* Exercise requirements:
Print the following lines without any changes.

------ Record list ------

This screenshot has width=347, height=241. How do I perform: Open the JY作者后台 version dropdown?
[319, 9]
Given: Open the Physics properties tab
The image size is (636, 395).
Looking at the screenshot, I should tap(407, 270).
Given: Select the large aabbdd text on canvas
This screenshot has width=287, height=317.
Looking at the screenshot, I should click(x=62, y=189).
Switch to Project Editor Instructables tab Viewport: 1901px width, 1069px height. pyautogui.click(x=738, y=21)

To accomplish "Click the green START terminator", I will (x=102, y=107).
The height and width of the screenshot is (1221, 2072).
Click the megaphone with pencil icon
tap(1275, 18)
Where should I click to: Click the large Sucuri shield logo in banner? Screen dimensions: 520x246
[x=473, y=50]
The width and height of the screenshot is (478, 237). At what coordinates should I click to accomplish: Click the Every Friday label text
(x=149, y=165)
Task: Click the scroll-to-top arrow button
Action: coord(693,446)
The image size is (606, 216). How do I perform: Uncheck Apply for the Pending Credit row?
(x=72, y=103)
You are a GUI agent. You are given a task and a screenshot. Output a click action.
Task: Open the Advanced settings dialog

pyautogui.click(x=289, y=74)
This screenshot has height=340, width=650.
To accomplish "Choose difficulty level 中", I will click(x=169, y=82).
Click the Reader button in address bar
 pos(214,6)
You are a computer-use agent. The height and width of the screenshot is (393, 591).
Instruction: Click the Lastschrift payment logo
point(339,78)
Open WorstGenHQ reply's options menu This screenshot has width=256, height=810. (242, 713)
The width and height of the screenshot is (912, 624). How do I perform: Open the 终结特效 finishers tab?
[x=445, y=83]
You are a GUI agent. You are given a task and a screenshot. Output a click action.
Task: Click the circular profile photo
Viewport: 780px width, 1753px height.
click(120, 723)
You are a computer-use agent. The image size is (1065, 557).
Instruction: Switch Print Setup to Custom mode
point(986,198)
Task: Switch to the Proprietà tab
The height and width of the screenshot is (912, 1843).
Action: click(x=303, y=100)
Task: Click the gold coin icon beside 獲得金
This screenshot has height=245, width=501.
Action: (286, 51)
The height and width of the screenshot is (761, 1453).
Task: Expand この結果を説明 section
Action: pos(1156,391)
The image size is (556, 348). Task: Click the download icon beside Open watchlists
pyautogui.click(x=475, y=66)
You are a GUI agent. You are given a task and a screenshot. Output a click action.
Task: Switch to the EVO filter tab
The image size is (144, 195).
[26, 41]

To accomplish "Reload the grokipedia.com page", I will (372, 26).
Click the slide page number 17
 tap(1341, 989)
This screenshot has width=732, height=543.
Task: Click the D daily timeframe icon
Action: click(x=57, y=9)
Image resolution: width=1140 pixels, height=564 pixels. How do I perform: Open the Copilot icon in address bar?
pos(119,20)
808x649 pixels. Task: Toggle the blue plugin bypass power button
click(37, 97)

------

* Complete answer:
This screenshot has width=347, height=241. How do I perform: Open the JY作者后台 version dropdown?
[319, 9]
Given: Open the Physics properties tab
The image size is (636, 395).
Looking at the screenshot, I should tap(407, 270).
Given: Select the large aabbdd text on canvas
This screenshot has width=287, height=317.
Looking at the screenshot, I should click(x=62, y=189).
Switch to Project Editor Instructables tab Viewport: 1901px width, 1069px height. pyautogui.click(x=738, y=21)

To accomplish "Click the green START terminator", I will (x=102, y=107).
The height and width of the screenshot is (1221, 2072).
Click the megaphone with pencil icon
tap(1275, 18)
Where should I click to: Click the large Sucuri shield logo in banner? Screen dimensions: 520x246
[x=473, y=50]
The width and height of the screenshot is (478, 237). At what coordinates should I click to accomplish: Click the Every Friday label text
(x=149, y=165)
Task: Click the scroll-to-top arrow button
Action: coord(693,446)
The image size is (606, 216). How do I perform: Uncheck Apply for the Pending Credit row?
(x=72, y=103)
You are a GUI agent. You are given a task and a screenshot. Output a click action.
Task: Open the Advanced settings dialog

pyautogui.click(x=289, y=74)
This screenshot has height=340, width=650.
To accomplish "Choose difficulty level 中", I will click(x=169, y=82).
Click the Reader button in address bar
 pos(214,6)
You are a computer-use agent. The height and width of the screenshot is (393, 591).
Instruction: Click the Lastschrift payment logo
point(339,78)
Open WorstGenHQ reply's options menu This screenshot has width=256, height=810. (242, 713)
The width and height of the screenshot is (912, 624). How do I perform: Open the 终结特效 finishers tab?
[x=445, y=83]
You are a GUI agent. You are given a task and a screenshot. Output a click action.
Task: Click the circular profile photo
Viewport: 780px width, 1753px height.
click(120, 723)
You are a computer-use agent. The image size is (1065, 557).
Instruction: Switch Print Setup to Custom mode
point(986,198)
Task: Switch to the Proprietà tab
The height and width of the screenshot is (912, 1843).
Action: click(x=303, y=100)
Task: Click the gold coin icon beside 獲得金
This screenshot has height=245, width=501.
Action: (286, 51)
The height and width of the screenshot is (761, 1453).
Task: Expand この結果を説明 section
Action: pos(1156,391)
The image size is (556, 348). Task: Click the download icon beside Open watchlists
pyautogui.click(x=475, y=66)
You are a GUI agent. You are given a task and a screenshot. Output a click action.
Task: Switch to the EVO filter tab
The image size is (144, 195).
[26, 41]

To accomplish "Reload the grokipedia.com page", I will (372, 26).
Click the slide page number 17
 tap(1341, 989)
This screenshot has width=732, height=543.
Task: Click the D daily timeframe icon
Action: click(x=57, y=9)
Image resolution: width=1140 pixels, height=564 pixels. How do I perform: Open the Copilot icon in address bar?
pos(119,20)
808x649 pixels. Task: Toggle the blue plugin bypass power button
click(37, 97)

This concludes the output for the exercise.